Doerr also discussed the recently-announced Google TV, which he said is the next step in the convergence of home theater and the Internet.

"I think for the last time, we've watched the Super Bowl without the Internet on your lap and on your screen," Doerr said. "The Internet and the TV are finally coming together in the living room, and I think the tablets and Google TV are going to do it."

Changing gears, Doerr discussed the Google-China snafu, in which the search giant pulled out of the country after facing blowback on its unadulterated search results.

"China now has more Internet users than the U.S. does," Doerr said. "It's a big market, it's very rapidly growing. It's going to be a very tough market for Western companies to participate in.

"Google takes a very principled point of view and it is a medium and it has to be very objective. You can't buy position in their network.

"For a state to say we're going to censor it, didn't work for the founders of Google. So they they stepped away in a meaningful way."

Still, Doerr said Google was one of four American Internet companies that are changing its landscape forever.

"Google, Facebook, Amazon, Apple -- I think those are the four great horsemen of the Internet," Doerr said. "They're really setting the pace. They're not limited by market. They're limited by their ability to execute -- to get great, smart people."

Discussing disruption, Doerr said the next phase of the Internet drops the "computing" aspect of it entirely for a more natural way to interact.

"There's another technology that's key -- a new kind of immersive relationship between you and the medium," he said. "Point and it happens, not point and click and mouse around. Instead of taking the web and have websites be framed, it's a cool, new immersive experience. Things like cover flow from Apple or CoolIris. These interfaces are going to get radically improved."

Doerr said he was excited for the iPad's implications for the healthcare industry.

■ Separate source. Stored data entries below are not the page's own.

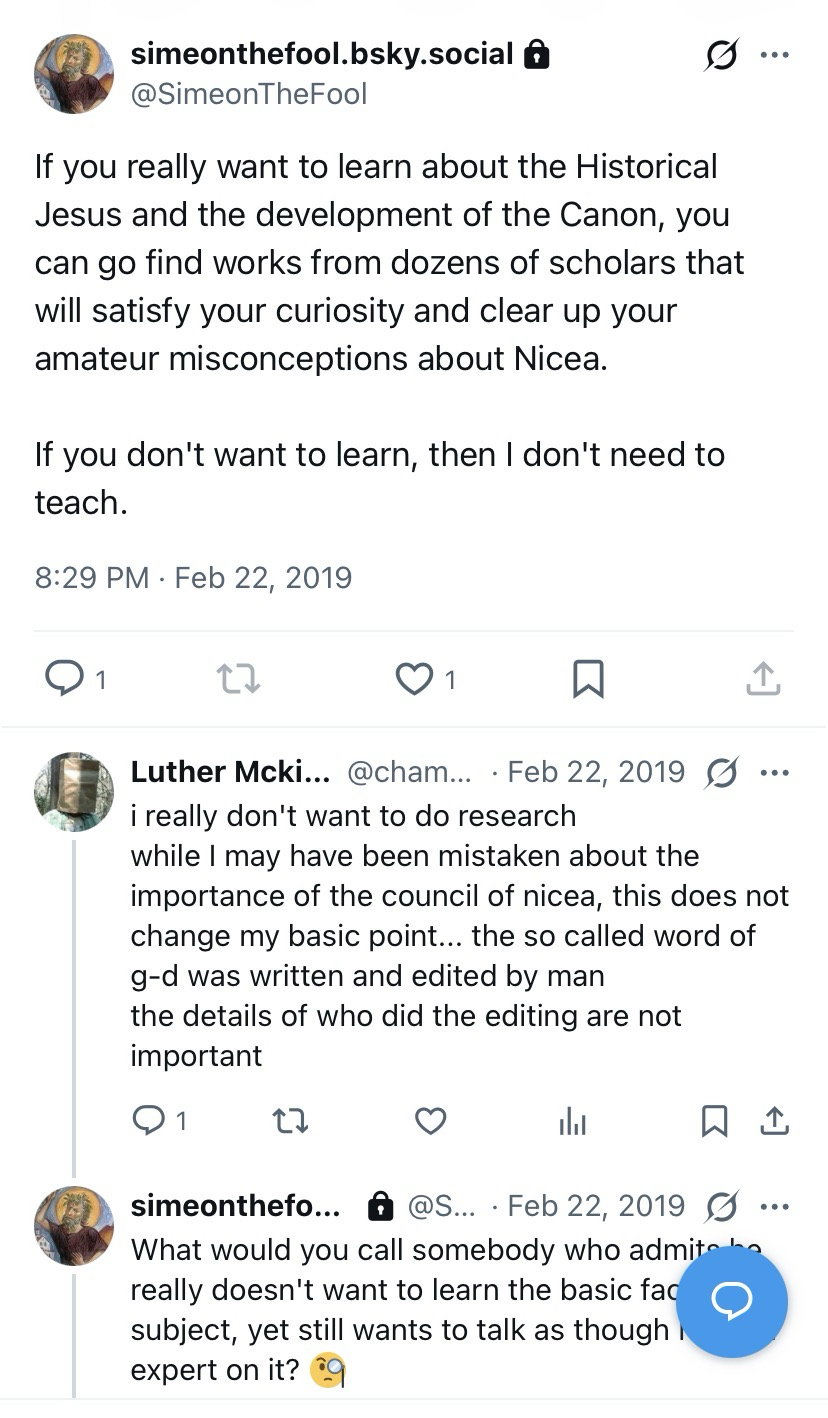Bookmark the main tweet
This screenshot has height=1418, width=828.
tap(588, 680)
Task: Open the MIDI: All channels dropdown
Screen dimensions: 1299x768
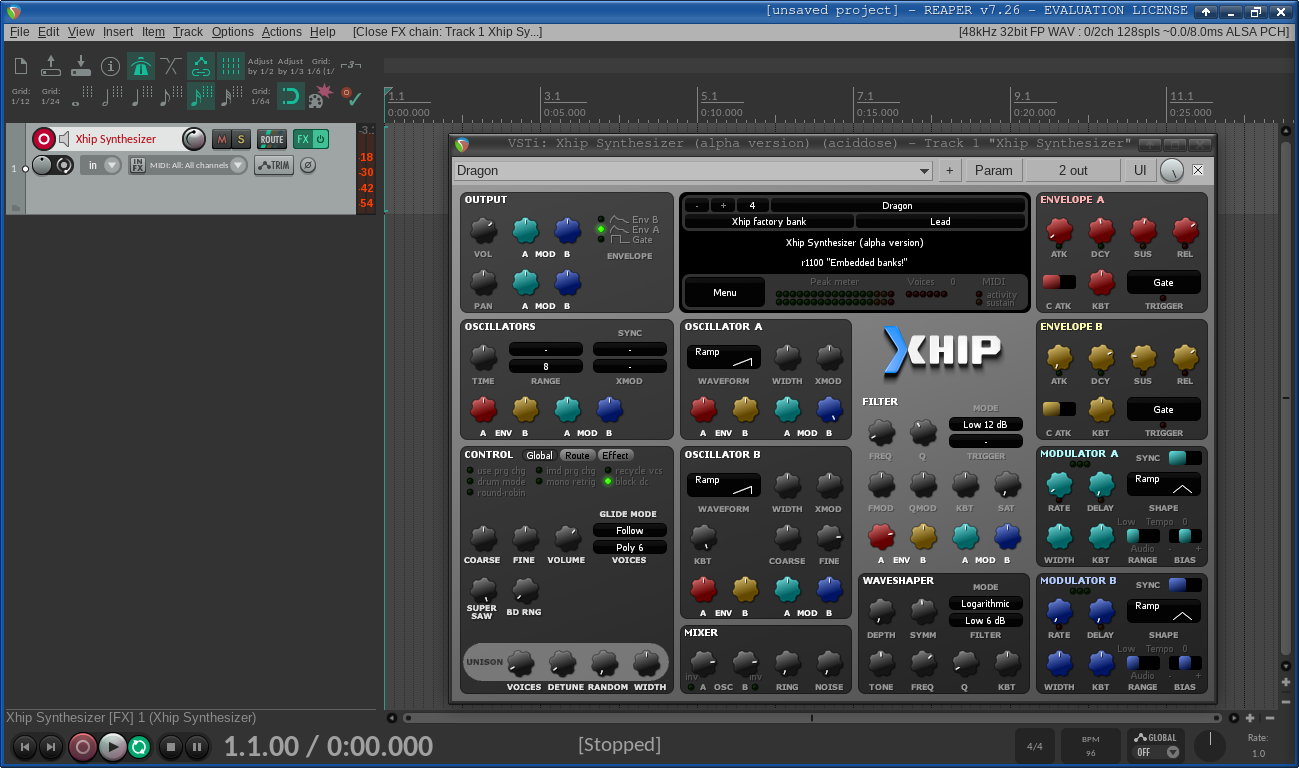Action: (237, 164)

"Our doctor's offices are still driven by paper," Doerr said. "I don't see any reason why every doctor or nurse...won't have one."

He also said it would "transform" education.

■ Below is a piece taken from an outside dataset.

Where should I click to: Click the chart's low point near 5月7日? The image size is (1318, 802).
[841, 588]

"We'll get beyond the heavy, lobbying, state-provided textbooks," he said. "Its marginal cost will be zero."

Finally, speaking of Russia and China's efforts to create their own Silicon Valleys, Doerr lamented the lack of American participation in what he sees as the new infotech -- the cleantech industry.

"The one I worry about is energy," he said. "We continue to shift a billion dollars a day out of this country. The U.S. was the worldwide leader in the creation of the Internet andthe biotechnology industries.

Doerr said of all the advanced wind, batteries and solar companies, only four were American: one wind, one battery and two solar firms.

"We have got to get in this race and get in this game," Doerr said. "Otherwise we're going to be buying our energy future from other parts of the world."